Company strategy. Core compenticies, Predict, internal processes and understand customers. Relation between BA and decision makers.
What is the goal of BA?
To implement it as a strategic ressource. Think it on every level, and not something you do on the side.
What are the three steps of analytics?
Deskriptiv - What is there?
Predictive - what will happen?
Preskriptiv - What we need to do to optimize?
Which 3 skills do we need as a data scientist?
Hacking - programming
Math - statistician and math
Substantive expertise - viden om emneområdet
What is the difference between data analyst and business analyst?
Business analyst is a bit more pragmatic, and have more domain knowledge.
What is machine learning?
They learn without saying exactly how to. Learn by experience.
What is the difference between supervised learning an unsupervised learning?
Supervised learning has a predefined relation between input and for example regression. Good for purpose pull.
Unsupervised learning do not where it ends. Can be clustering. Good for Datapush
Describe the data-purpose paradox?
Either you have the data or the purpose first.
Datapush - you have the data first, no purpose. Unsupervised learning, clustering.
Purpose pull - you have the purpose, but no data. Supervised learning.
Describe the linear regression
Overall use:
Next step after correlation. Used for predictions, and relationship between variables.
Dependent variable - the ones that get affected by the others. For example grade.
Independe variable - The ones that affect the others. For example study hours.
Relationship between the variables can be either positive or negative.
Continous outcome, so it can be everything, price, age and so on.
Describe the logistic regression.
Same as linear regression, but has a binary outcome, so it can be used to categorise. Do you pass the exam, should we invest or not?
Describe a decision tree
Decisionmaking, and binary outcome. If you do this, then this can happen. Predictions. See how big the probability is that the one will happen and the other ting. Make general rules for next time doing something.
Describe regression tree
Same as decision tree but continuous outcome. Predictions and what will happen if you do this, and this. General rules.
Describe neural network.
Alghoritms that is trained like a human brain. Can be used to predict what a image is, and predict if it is a triangle or a square.
It needs to be trained, so it will become better and better.
Describe support vector machine
Good for classifying. You find the maximal margin classifier, but that does not allow for misclassification. If there is misclassification and, you find a soft margin classifier, if there is misclassification. You find that by using cross validation, that compares the diffrent soft margin classifiers.
But sometimes the dataset is not possible to make a linear line, and you move it up to another dimension so you can make a linear line.

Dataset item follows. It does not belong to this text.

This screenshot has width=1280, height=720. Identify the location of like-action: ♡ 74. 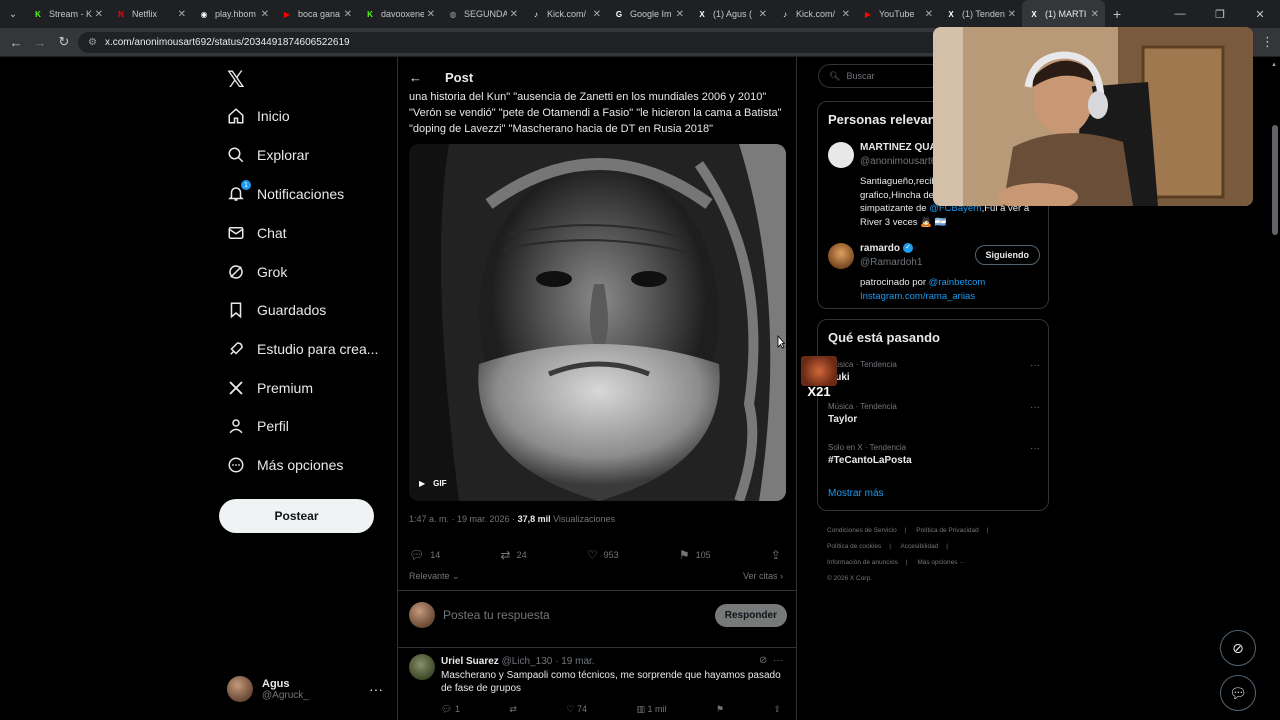
(576, 710).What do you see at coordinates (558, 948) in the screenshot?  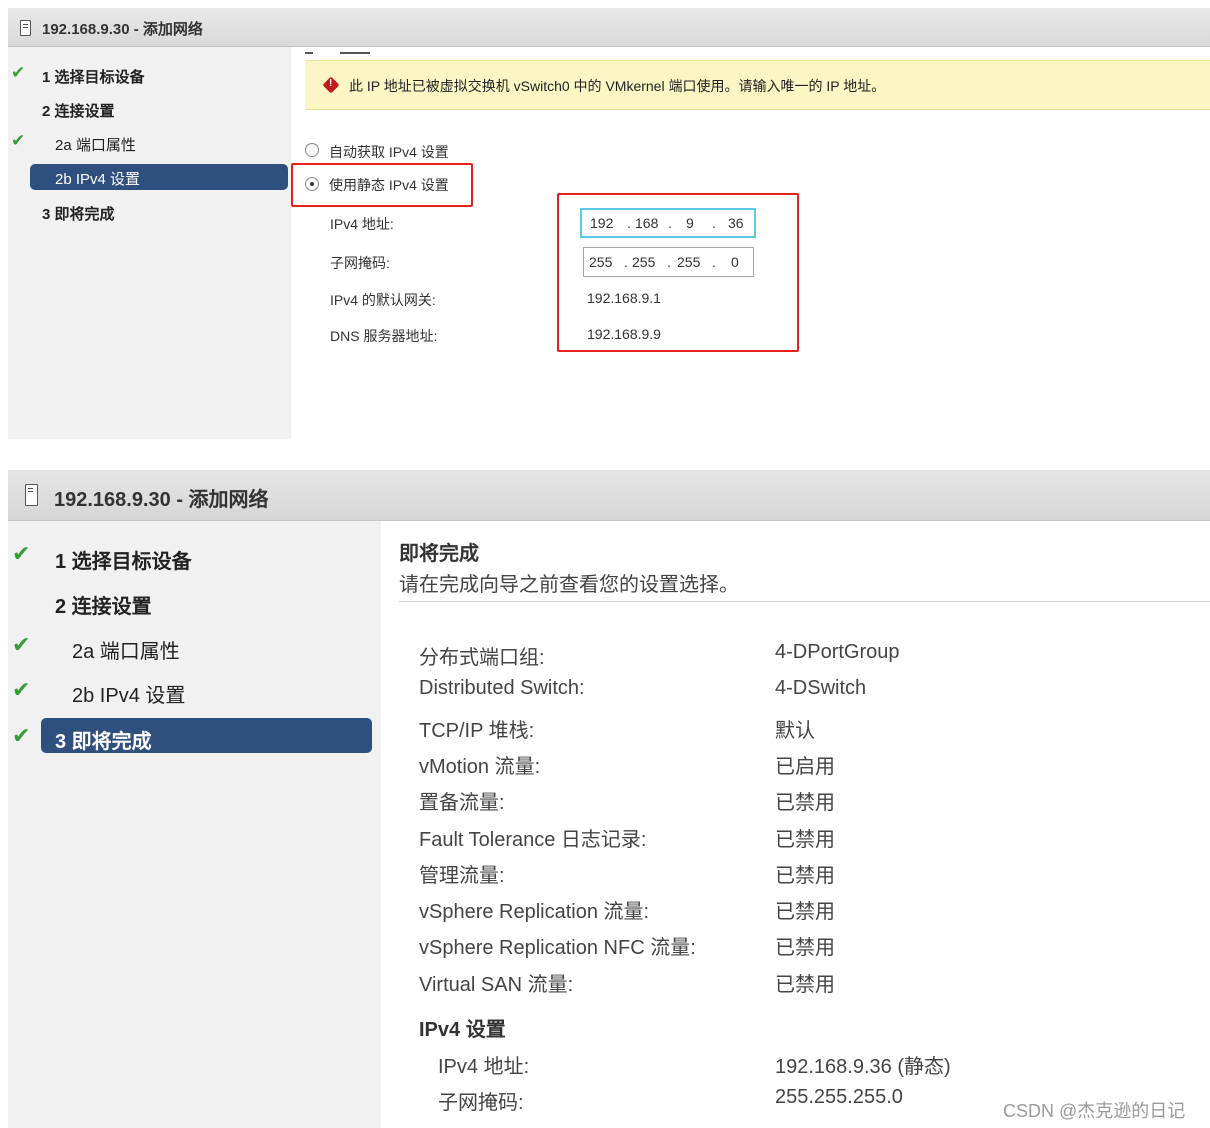 I see `summary-label: vSphere Replication NFC 流量:` at bounding box center [558, 948].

You use a so-called kernel function, which there is many different of. Then you can make a linear line.
Effective when the dataset is not linear.

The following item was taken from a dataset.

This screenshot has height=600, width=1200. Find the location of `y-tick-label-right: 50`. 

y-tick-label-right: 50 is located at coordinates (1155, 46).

What is the different measuring scale elements?
Nominal - just categories without able to compare. blue green
Ordinal - you can compare, but not exactly in which degree. Good, very good.

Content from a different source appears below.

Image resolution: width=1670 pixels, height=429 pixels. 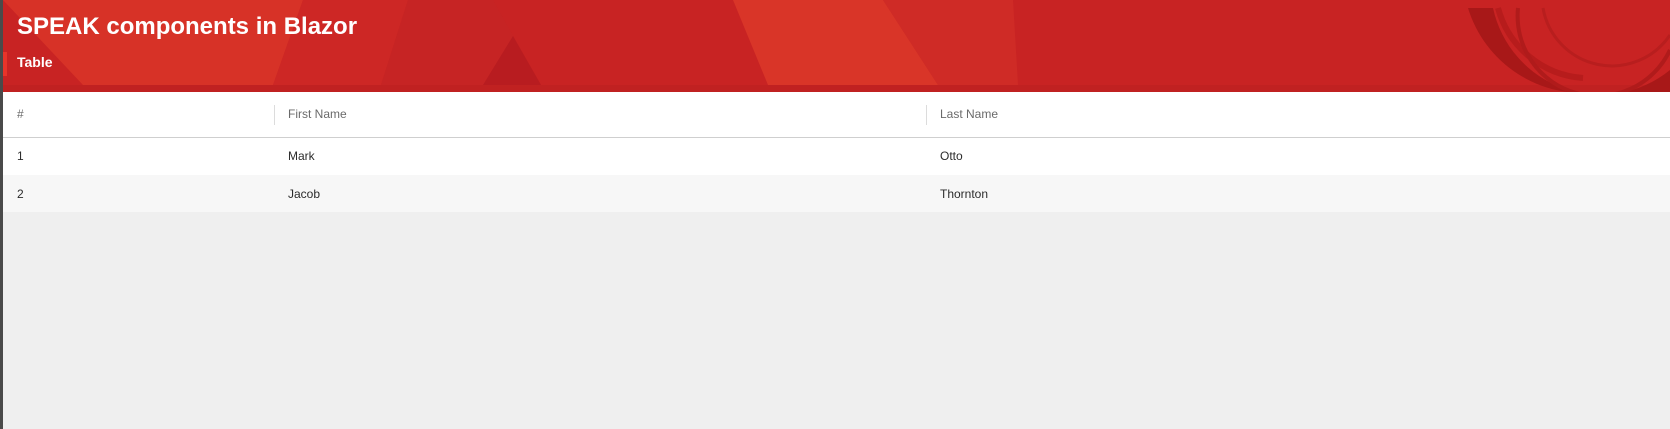 I want to click on table-row: 2 Jacob Thornton, so click(x=836, y=194). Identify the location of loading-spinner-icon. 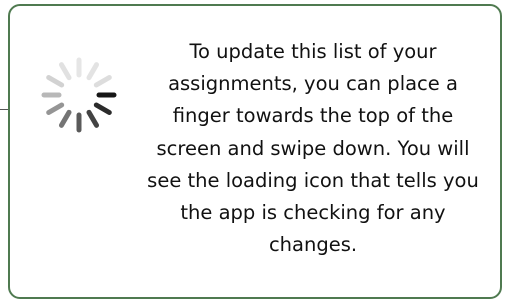
(79, 95).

Interval - You can compare, but there is no 0. For example weather, you can’t say that 20 is double as hot as 10.
Ratio - weight. You can compare directly. The best for statistics.
Explain mean, median and standard deviation
Mean - average
Median - Mid number
Standard deviation - how far is a number for the mean.
Explain covariance and correlation
Both of them explain the relationship between two variables. Covariance is best when the numbers are on the same scale, and can be hard to compare.
Correlation can only go from -1 to 1. Easier to compare to different versions.
Explain sample from a distribution
You want to say something broader of a population based on a sample.
Can help you to verify your statistics.
Explain statistical significance
Whether you can say your research is true. Often a p value on 5 %. Says that it is under 5 %, that the result you will have happened by a coincidence.
Which ML methods for classification?
K-nearest neighbour, support vector machine and logistic regression.
Which ML methods for continuous outcome?
Linear regression, regression tree
Which issues can you have with digital data and analytics?
Pricing model - if you have many customers, high prices. uber
Customer classification - if they shop baby clothe, you can say she is pregnant
Surveillance - monitor people like china.
Positive forces with digital data
Citizens can become powerful
Alghoritms can sometimes make better decisions that human.
Which ethical issues can there be with digital data?
Legal - discirimated gender or race.
Homogenization of workspace - hire to many of the same people based om AI.
Impaxt on business partners - the trust can be less.